Assine VEJA por R$2,00/semana
Letra de Médico Orientações médicas e textos de saúde assinados por profissionais de primeira linha do Brasil
Continua após publicidade

Infecções comuns no paciente com diabetes

Saiba porque algumas infecção são mais frequentes e/ou mais graves em pacientes com diabetes mellitus

Por Artur Timerman
27 nov 2017, 15h23
  • Seguir materia Seguindo materia
  • Por quais motivos o paciente com diabetes mellitus é mais propenso a adquirir infecções? Por que motivo essas infecções se revestem de maior gravidade nesses pacientes? Quais são as infecções mais comumente encontradas em pacientes com diabetes? Quais são as peculiaridades dos aspectos epidemiológicos e clínicos do paciente diabético que desenvolve infecção? Como se pode prevenir as complicações infecciosas em pacientes com diabetes mellitus?

    Publicidade

    A maioria dos clínicos tem conhecimento que doenças infecciosas ocorrem com maior frequência e/ou são mais graves em pacientes com diabetes, muitas vezes associando-se a incrementos nos índices de morbimortalidade. Uma série de evidências ‘in vitro’ demonstra que tal associação correlaciona-se a uma série de fatores consequentes ao ambiente hiperglicêmico, que caracterizam o paciente com diabetes mellitus, dentre os quais podemos ressaltar:

    Publicidade
    1. A atividade funcional dos neutrófilos encontra-se comprometida: evidencia-se em ambientes hiperglicêmicos redução da mobilização de leucócitos polimorfonucleares (PMN), assim como também se caracterizam deficiências em sua quimiotaxia e atividade fagocítica. Além disso, nesse mesmo ambiente observa-se inibição da atividade enzimática da glicose-6-fosfato-dehidrogenase e da transmigração transendotelial dos PMNs, ao mesmo tempo em que se eleva seu índice de apoptose. A atividade funcional dos linfócitos CD4 também se encontra prejudicada em pacientes nos quais o índice de hemoglobina glicada esteja acima de 8,0%.
    2.  Depressão dos sistemas antioxidantes: nos tecidos nos quais a presença de insulina não se faz necessária para o transporte de glicose, o ambiente hiperglicêmico circunjacente acarreta incremento nos níveis intracelulares de glicose, à qual é então metabolizada através do emprego de NADPH como co-fator. Destarte, o decréscimo nos níveis de NADPH acaba por impedir a regeneração de moléculas que têm papel fundamental nos mecanismos anti-oxidativos no interior da célula, acarretando por consequência elevação na suscetibilidade celular ao estresse oxidativo.
    3. Comprometimento da imunidade humoral: tanto o sistema de ativação do complemento como a atividade funcional dos anticorpos podem se mostrar comprometidos em pacientes com diabetes.
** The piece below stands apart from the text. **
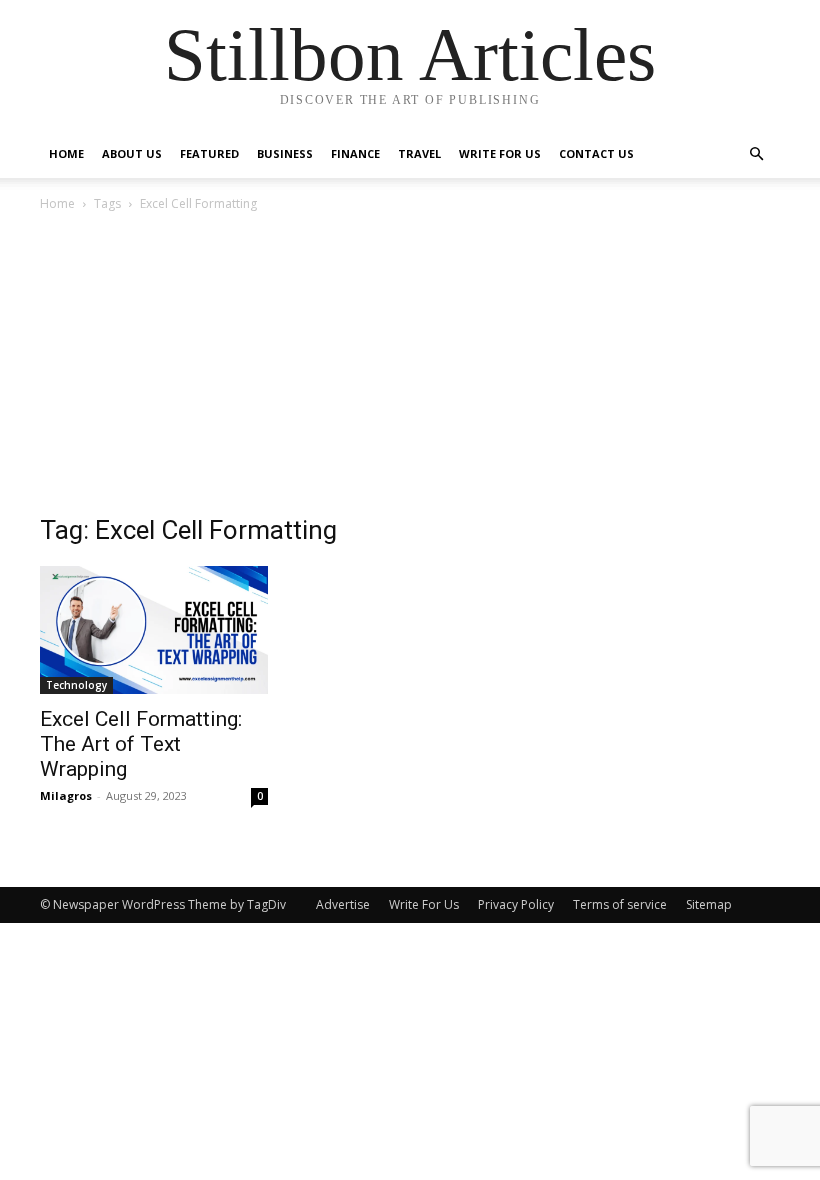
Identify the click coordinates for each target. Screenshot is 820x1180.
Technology (76, 685)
Dessa forma, alguns estudos demonstraram deficiência do componente C4 do complemento, enquanto outros demonstram que tal deficiência pode ser decorrente da disfunção dos PMNs. No que tange à produção de anticorpos, observa-se em pacientes diabéticos glicosilação da molécula de imuneglobulina, que se incrementa paralelamente à elevação dos níveis de Hb glicosilada, fato que pode acarretar seu
      comprometimento funcional.
    4. Redução na produção de interleucinas: os macrófagos e monócitos de pessoas com diabetes secretam menor quantidade de interleucina 1 (IL-1) e IL-6 em resposta ao estímulo de lipopolissacarídeos, aparentemente em decorrência da presença de defeito intrínseco nas células do paciente diabético. Por outro lado, incremento na glicosilação pode vir a inibir a produção de IL-10, Fator de Necrose Tumoral (TNF) e interferon-gama pelas células mieloides. Da mesma forma, essa elevada glicosilação acarreta redução da expressão na superfície de células mieloides do complexo de histocompatibilidade (MHC) classe I e, por conseguinte, prejudicando todo encadeamento da resposta imunológica iniciada pela interação dos antígenos com esse complexo MHC.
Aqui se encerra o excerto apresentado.